Bahn-Informationssystem Schneller wissen, was los ist

Weniger die Verspätungen selber, vielmehr die mangelnden Auskünfte der Bahn verärgern die Kunden, meint das Unternehmen und investiert Millionen in ein Reisenden-Informationssystem. Mit Hightech-Einsatz soll die Verkehrslage transparenter werden.


Begehrtes Gut Information: Das Service-Personal soll mit Hilfe des RIS genauere Auskünfte geben können
AP

Begehrtes Gut Information: Das Service-Personal soll mit Hilfe des RIS genauere Auskünfte geben können

Berlin - "Wir wollen unsere Kunden zeitnah und zuverlässig über außerordentliche Vorkommnisse informieren und ihnen die innere Unruhe nehmen", sagte Bahnchef Hartmut Mehdorn.
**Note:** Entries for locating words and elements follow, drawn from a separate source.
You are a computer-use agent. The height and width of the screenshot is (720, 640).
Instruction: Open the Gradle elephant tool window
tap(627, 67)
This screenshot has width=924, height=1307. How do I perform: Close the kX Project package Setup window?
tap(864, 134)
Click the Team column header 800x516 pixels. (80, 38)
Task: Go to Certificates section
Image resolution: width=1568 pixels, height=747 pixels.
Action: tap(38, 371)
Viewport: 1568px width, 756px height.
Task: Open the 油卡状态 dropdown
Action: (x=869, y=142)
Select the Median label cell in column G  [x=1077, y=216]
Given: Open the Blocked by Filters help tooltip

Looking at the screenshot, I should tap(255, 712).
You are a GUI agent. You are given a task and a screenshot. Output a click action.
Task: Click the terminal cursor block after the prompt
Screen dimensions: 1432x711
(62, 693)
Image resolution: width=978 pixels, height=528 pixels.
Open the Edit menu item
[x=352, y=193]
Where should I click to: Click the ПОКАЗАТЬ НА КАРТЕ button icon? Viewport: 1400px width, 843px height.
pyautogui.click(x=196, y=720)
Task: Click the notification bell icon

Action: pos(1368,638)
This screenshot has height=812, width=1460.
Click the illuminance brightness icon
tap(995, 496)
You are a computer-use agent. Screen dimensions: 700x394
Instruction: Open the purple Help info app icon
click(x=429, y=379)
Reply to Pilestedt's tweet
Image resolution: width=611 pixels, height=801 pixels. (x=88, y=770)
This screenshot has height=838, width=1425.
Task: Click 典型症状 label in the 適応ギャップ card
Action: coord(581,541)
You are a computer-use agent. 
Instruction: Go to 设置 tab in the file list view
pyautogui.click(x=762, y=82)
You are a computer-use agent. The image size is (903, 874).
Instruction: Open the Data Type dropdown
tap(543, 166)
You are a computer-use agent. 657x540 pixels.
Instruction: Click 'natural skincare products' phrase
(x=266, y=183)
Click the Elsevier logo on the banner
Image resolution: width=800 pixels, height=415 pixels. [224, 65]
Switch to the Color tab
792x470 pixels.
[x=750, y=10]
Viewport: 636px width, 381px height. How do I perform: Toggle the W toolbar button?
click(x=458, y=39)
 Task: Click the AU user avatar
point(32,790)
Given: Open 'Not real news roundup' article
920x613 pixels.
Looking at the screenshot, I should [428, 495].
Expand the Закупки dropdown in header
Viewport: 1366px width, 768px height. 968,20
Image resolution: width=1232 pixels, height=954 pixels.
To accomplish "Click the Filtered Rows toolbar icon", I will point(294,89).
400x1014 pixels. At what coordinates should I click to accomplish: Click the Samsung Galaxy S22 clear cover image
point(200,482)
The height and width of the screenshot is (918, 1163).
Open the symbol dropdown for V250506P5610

Viele Bahnfahrer hätten Verständnis für Störungen. "Aber sie wollen schnell wissen, was los ist und wie es weitergeht."

In das neue Satelliten gestützte Reisenden-Informationssystem (RIS) wird die Deutsche Bahn in den kommenden Jahren rund 220 Millionen Euro investieren. Ein Zentralrechner soll rund um die Uhr die aktuellen Positionen fast aller Fern- und Nahverkehrszüge in Deutschland speichern und auswerten. Bisher wurden täglich rund tausend Fernzüge auf diese Weise überwacht. Bis Ende des Jahres sollen alle Züge auf den Hauptstrecken mit der Technik ausgestattet werden und bis zum Jahr 2008 bis zu 30.000 Züge am Tag mit RIS ausgerüstet sein - davon 70 Prozent auf Nahverkehrsstrecken.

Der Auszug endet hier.